Ich denke, dass das Thema Micromobility in Zukunft wichtiger wird, da die Nachfrage stetig ansteigt. Merlin Ouboter

Momentan profitieren Elektroautos durch das CO2-Pooling in der Flottenemissionsberechnung, warum ist der Microlino davon ausgeschlossen? 

CO2-Flotten-Pooling ist europäisch genormt – ganze Herstellerflotten von Fahrzeugen werden bewertet. Es gibt Automarken, die einen Teil Verbrenner und einen Teil Elektrofahrzeuge herstellen. Diese Autos werden zusammengerechnet und ein Schnitt wird berechnet. Fällt der Schnitt über die zugelassene Norm, werden Strafzahlungen fällig und man muss einen Ausgleich zahlen. Um die zu belohnen, die den Wert einhalten und auch massiv darunter sind, hat man eine Art Umweltzertifikatshandel eingeführt. Unternehmen, die nur Elektroautos herstellen, profitieren, indem sie Zertifikate an andere Hersteller verkaufen und so ihr Unternehmen mitfinanzieren können. Und das passiert in der Realität auch – da gehen sehr hohe Beträge in Millionenhöhe über den Tisch. Wir können gar nicht davon profitieren, da unsere Fahrzeugkategorie davon ausgeschlossen wird, obwohl unser Fahrzeug im Vergleich zu einem normalen E-Auto nur einen Drittel des Footprint hat. Für Newcomer wie uns wäre dies ein riesiger Vorteil, da es extrem schwierig ist, sich im Markt zu etablieren.                                               

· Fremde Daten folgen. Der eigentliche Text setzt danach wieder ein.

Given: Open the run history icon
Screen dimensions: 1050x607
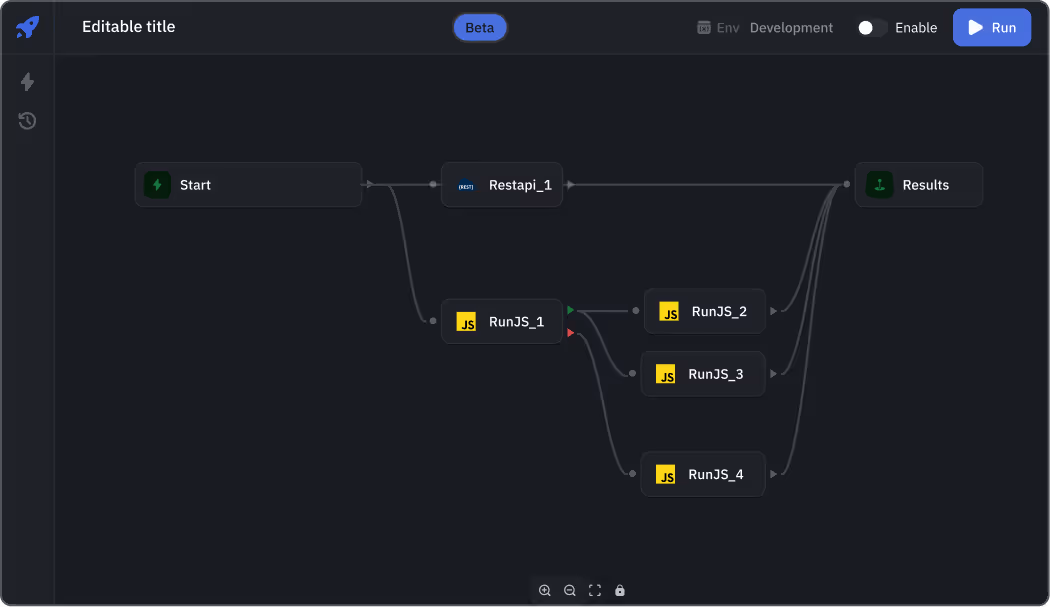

Ist der Microlino attraktiver für Tessiner:innen, weil dort die Strassen so eng sind, statt für Leute aus dem Kanton Zürich? 

Das ist auf jeden Fall eine spannende Überlegung (lacht). Für Menschen aus dem Tessin wäre das natürlich ein grosser Vorteil. Ich denke, das ist auch für Italien eine gute Alternative, da gerade viele Altstädte nicht für grosse Autos gebaut sind und es dann Sinn macht, auf Autos in Grösse des Microlinos umzusteigen. In der Realität ist es natürlich so, dass viele Menschen, die direkt in der Stadt wohnen, gar kein Auto mehr besitzen, da das ÖV-Netz dort gut funktioniert. Jene, die ein wenig ausserhalb wohnen, sind eher auf ein Auto angewiesen.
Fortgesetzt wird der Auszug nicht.